Garda management is examining proposals to send liaison officers to South American where the bulk of cocaine in Ireland is sourced from.
Assistant Garda Commissioner (Special Crime Operations) John O’Driscoll said there are plans for the force to expand its network of officers assigned to liaise with foreign police forces in response to the increasingly international nature of organised crime.
Irish gangs, including the Kinahan organised crime group, currently operate as far afield as Australia and Dubai while nearly all of the cocaine sold in Ireland comes from South America and is trafficked across the Atlantic. The volume and purity of cocaine coming from countries such as Colombia has increased dramatically in recent years, according to Europol.
Speaking to RTÉ's This Week programme, Mr O'Driscoll said the liaison officers could be assigned in 2020. Officers will also be sent to North America and the Middle East, he said.
The Garda already has liaison officers in several countries where Irish organised criminals operate such as the UK, France, Spain and the Netherlands.

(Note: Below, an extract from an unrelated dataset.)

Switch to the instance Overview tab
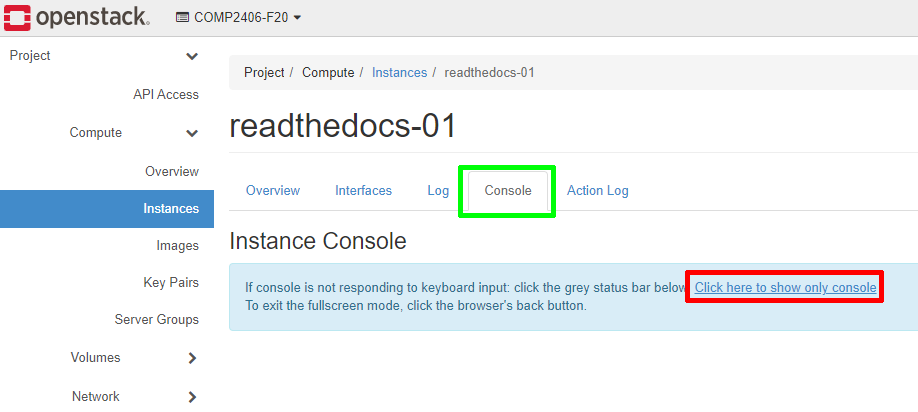This screenshot has height=412, width=918. tap(273, 191)
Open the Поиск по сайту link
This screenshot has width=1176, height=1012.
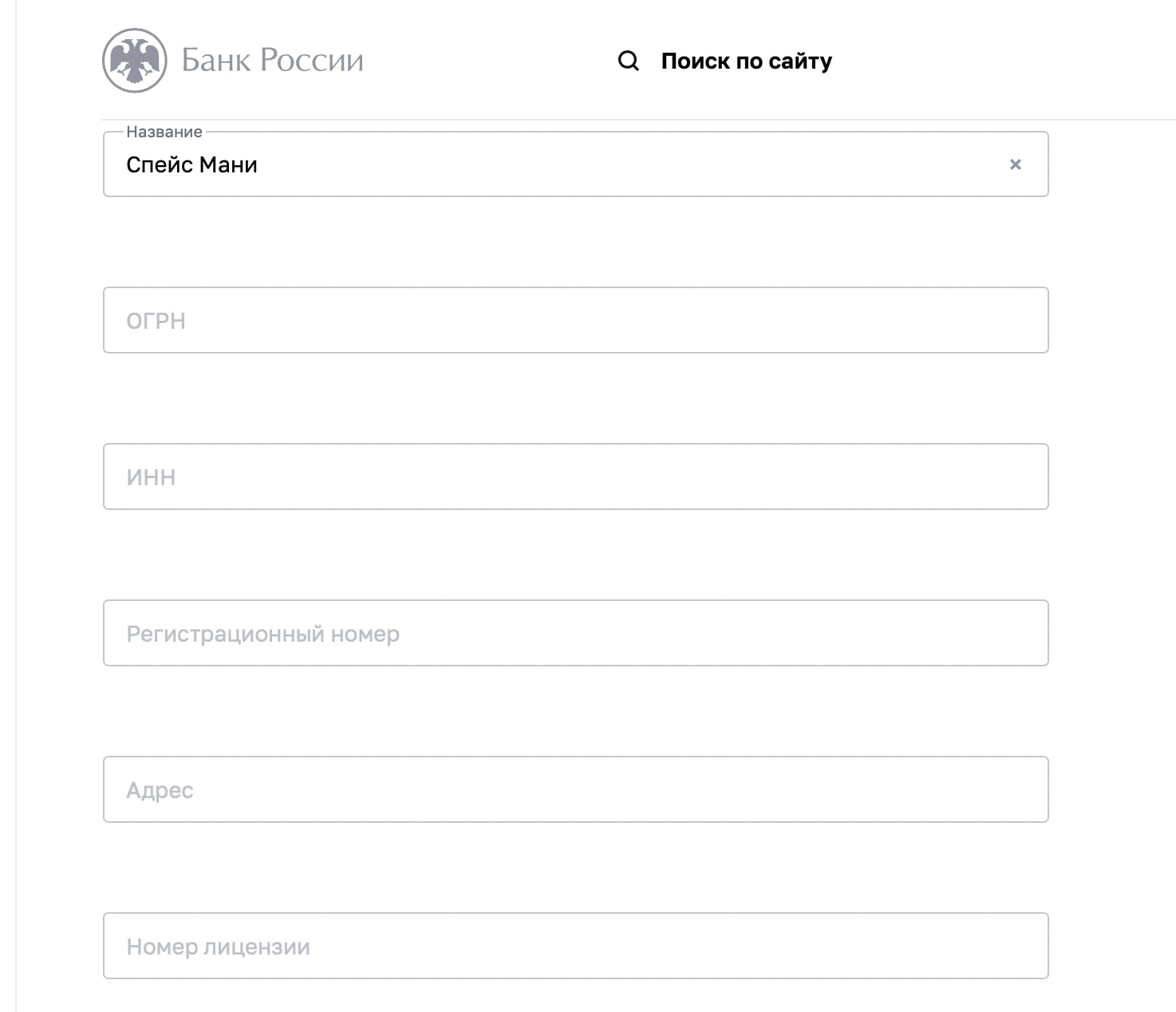click(747, 61)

Others are also stationed in Lyon, France to liaise with Interpol and in the Hague in the Netherlands with Europol.
‘Significant effort’
The Assistant Commissioner, who oversees the national garda response to organised crime, said some Irish gangs have become “very powerful” but that the force has had significant success this year in arresting senior members.

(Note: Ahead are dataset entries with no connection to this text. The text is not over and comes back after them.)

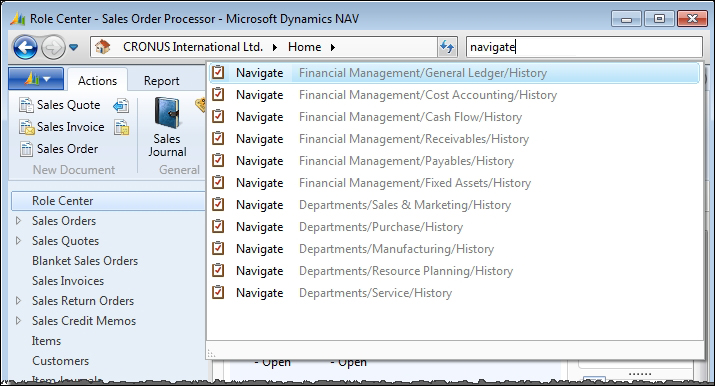Expand the Sales Return Orders node
Viewport: 715px width, 386px height.
(x=18, y=301)
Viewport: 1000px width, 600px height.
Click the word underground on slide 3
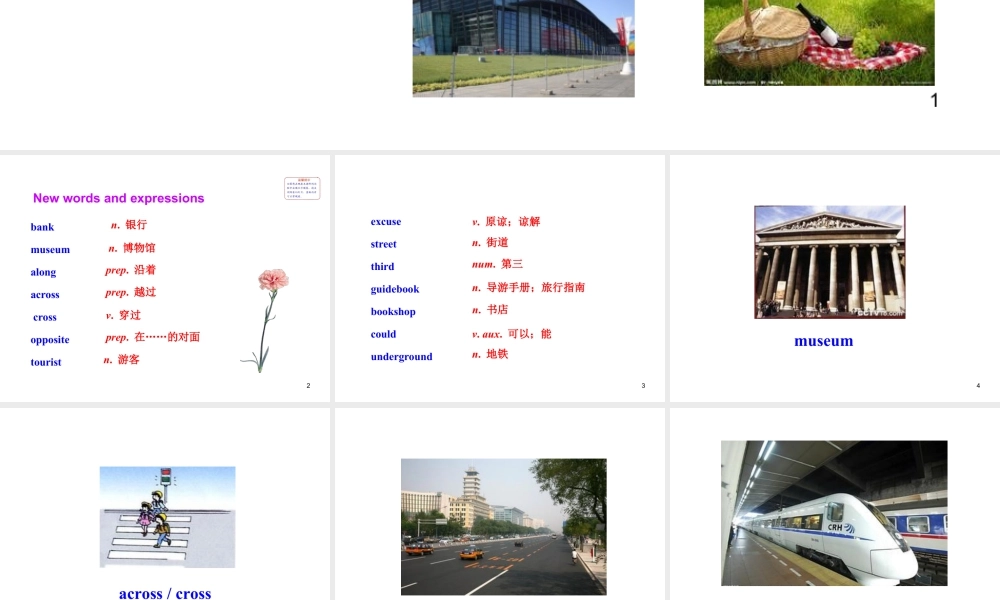(x=401, y=356)
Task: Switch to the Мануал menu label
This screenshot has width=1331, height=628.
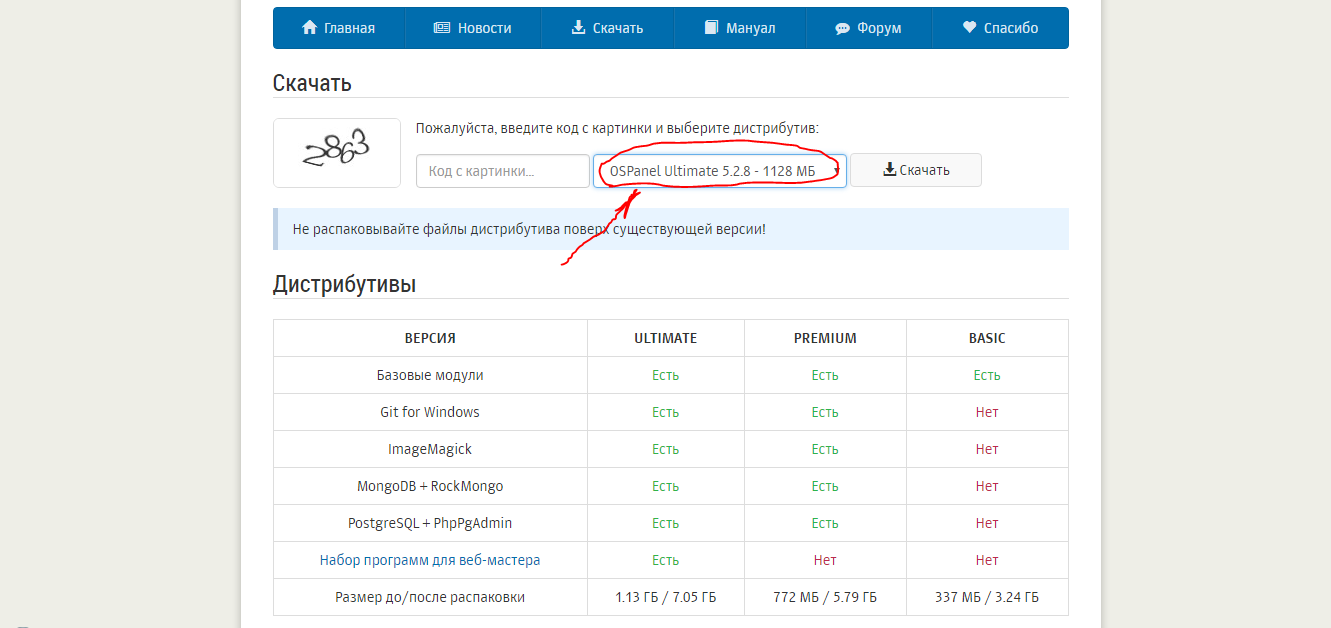Action: (750, 28)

The goal of the Garda is to ensure other gangs do not reach the same level, he said. Mr O’Driscoll pointed to the latest CSO figures showing a 33 per cent increase in homicide offences.
A recent report from Europol stated major Irish gangs are moving into rural areas and taking over the local drugs trade, a view which was contradicted by Mr O’Driscoll.

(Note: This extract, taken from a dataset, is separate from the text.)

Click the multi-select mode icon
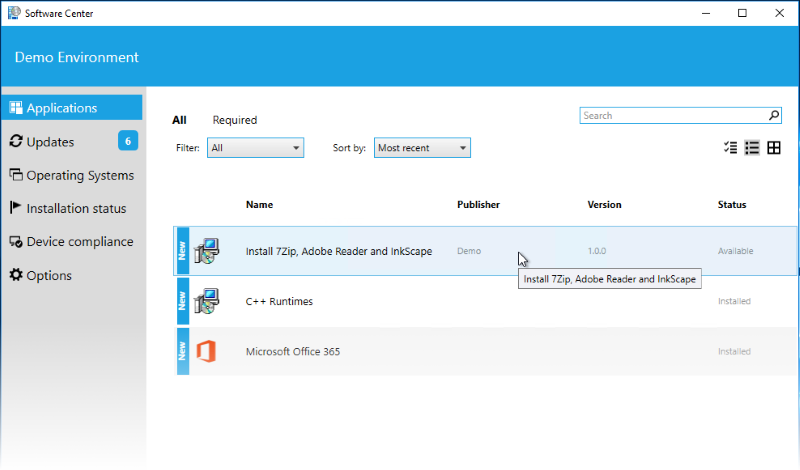The height and width of the screenshot is (470, 800). pyautogui.click(x=730, y=148)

He said there is no “significant effort” by major gangs to insert themselves into the drugs trade outside Dublin but that there is a large degree of cooperation between groups to import and distribute drugs.
Regarding local policing, Mr O’Driscoll said “no go areas” do not exist for gardaí but conceded some areas “are more difficult to police than others”.
Armed support is sometimes required to police an area and this is “obviously not desirable,” he said, but such situations usually stabilise within a relatively short period of time.